*Data to examine*:
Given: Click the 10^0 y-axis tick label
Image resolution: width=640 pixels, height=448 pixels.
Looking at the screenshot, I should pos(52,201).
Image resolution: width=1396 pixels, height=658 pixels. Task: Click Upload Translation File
--
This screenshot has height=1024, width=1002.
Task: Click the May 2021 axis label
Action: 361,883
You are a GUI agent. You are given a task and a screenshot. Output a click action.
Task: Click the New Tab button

*Instructions for the task*: Please reproduce the lines from the line with "You are a GUI" to the line with "Task: Click the New Tab button", both ends included, exactly as they appear above.

*Result for this task*:
You are a GUI agent. You are given a task and a screenshot. Output a click action.
Task: Click the New Tab button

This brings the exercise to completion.